**Supplied passage:**
───
My Childhood Was Appropriate For Children

VOYA Magazine, a publication for youth librarians, recently said some really gross and bigoted things about bisexuality and the queer community. Bisexual Books has a good run-down.

The short version is that they said a book was for ‘mature readers’ because it had a bisexual character and foul language (the section on the maturity rating neglected to mention the actual heterosexual sex in the book. Just the existence of a bi character). When criticized, they issued a series of increasingly bizarre and hostile statements, then eventually deleted everything and locked down their social media accounts.

I want to focus on something VOYA said in one of its now-deleted non-apologies:

“I simply did not recognize that including bisexual and ‘bad language’ in one sentence was effectively ‘lumping them together.’ I saw it as two pieces of factual information that led to the age recommendation.”

They use the existence of a bi character as a contributing factor when labeling the book as ‘mature.’ They’ve doubled down on this repeatedly, in spite of being told—repeatedly—that it is offensive, insulting, and harmful to children.

They don’t seem to understand how their actions could possibly be harmful. They claim to support our ‘lifestyle’ (yes, that’s right, they called bisexuality a ‘lifestyle’ in this, the year two thousand and sixteen). We must be overreacting, or ‘looking for enemies to destroy’ (yup, they said that too), because they have said repeatedly that they are not bigots, and saying it makes it so.

I thought perhaps an example might help them out.

When I was in middle school, I was outed as bisexual against my will.

I knew I was bi before I even started sixth grade. In fact, I had the good fortune of growing up in a faith community that loved and affirmed same-sex couples, so until I started middle school I thought everyone was bi.

Reality caught up with me pretty fast. I learned that any deviation from heterosexuality was considered wrong and gross, and bisexuality was particularly bad because even gay and lesbian folks didn’t hesitate to let the hatred directed their way roll downhill to us. I found myself a safe enough closet and I stepped inside.

Until I trusted someone who didn’t deserve it, and suddenly the whole school knew.
───
**Given data:**

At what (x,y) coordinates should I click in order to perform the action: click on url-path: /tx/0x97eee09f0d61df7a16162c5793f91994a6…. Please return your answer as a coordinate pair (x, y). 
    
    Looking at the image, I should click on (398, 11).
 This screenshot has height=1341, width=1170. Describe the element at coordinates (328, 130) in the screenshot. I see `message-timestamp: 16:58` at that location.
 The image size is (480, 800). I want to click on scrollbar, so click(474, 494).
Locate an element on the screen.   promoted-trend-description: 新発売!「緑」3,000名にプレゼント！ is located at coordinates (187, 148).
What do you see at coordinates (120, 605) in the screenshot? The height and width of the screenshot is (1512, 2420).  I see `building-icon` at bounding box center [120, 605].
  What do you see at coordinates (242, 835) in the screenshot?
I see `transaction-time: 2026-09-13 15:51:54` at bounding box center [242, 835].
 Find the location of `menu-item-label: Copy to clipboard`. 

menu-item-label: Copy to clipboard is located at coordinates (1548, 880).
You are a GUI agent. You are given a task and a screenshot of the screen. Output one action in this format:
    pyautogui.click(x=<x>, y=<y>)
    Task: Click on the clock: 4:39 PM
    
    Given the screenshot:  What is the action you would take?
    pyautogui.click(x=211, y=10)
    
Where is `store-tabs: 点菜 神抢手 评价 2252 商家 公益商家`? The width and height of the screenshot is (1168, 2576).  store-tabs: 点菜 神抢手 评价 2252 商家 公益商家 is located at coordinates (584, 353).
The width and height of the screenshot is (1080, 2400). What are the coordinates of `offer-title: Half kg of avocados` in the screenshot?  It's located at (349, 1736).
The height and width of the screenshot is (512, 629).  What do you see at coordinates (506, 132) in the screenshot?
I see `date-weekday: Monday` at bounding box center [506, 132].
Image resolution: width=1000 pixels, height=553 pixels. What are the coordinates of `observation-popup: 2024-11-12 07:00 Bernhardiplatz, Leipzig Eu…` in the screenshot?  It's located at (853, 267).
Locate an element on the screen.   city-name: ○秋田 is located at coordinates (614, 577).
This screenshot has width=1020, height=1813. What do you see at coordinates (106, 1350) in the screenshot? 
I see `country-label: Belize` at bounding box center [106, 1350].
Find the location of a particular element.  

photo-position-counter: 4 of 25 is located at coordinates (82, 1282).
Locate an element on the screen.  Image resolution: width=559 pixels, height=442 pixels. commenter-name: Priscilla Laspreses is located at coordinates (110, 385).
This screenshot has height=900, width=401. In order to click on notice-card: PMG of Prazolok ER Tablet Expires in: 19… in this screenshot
───
**Assignment A:**
Summarize the essay in two sentences.
**Assignment B:**
Transcribe the rows word for word, beginning with the first line of the rows and continuing through the line that contains "menu-item-label: Copy to clipboard is".
The essay and the rows are unrelated pieces of material.

**Expected answer A:**
VOYA Magazine, a publication for youth librarians, labeled a book as being for mature readers partly because it had a bisexual character, and when criticized it issued increasingly hostile statements before deleting everything and locking down its social media accounts. As an example of how such actions can be harmful, the writer recounts being outed as bisexual, unwillingly, in middle school after trusting someone who did not deserve it.

**Expected answer B:**
At what (x,y) coordinates should I click in order to perform the action: click on url-path: /tx/0x97eee09f0d61df7a16162c5793f91994a6…. Please return your answer as a coordinate pair (x, y). 
    
    Looking at the image, I should click on (398, 11).
 This screenshot has height=1341, width=1170. Describe the element at coordinates (328, 130) in the screenshot. I see `message-timestamp: 16:58` at that location.
 The image size is (480, 800). I want to click on scrollbar, so click(474, 494).
Locate an element on the screen.   promoted-trend-description: 新発売!「緑」3,000名にプレゼント！ is located at coordinates (187, 148).
What do you see at coordinates (120, 605) in the screenshot? The height and width of the screenshot is (1512, 2420).  I see `building-icon` at bounding box center [120, 605].
  What do you see at coordinates (242, 835) in the screenshot?
I see `transaction-time: 2026-09-13 15:51:54` at bounding box center [242, 835].
 Find the location of `menu-item-label: Copy to clipboard`. 

menu-item-label: Copy to clipboard is located at coordinates (1548, 880).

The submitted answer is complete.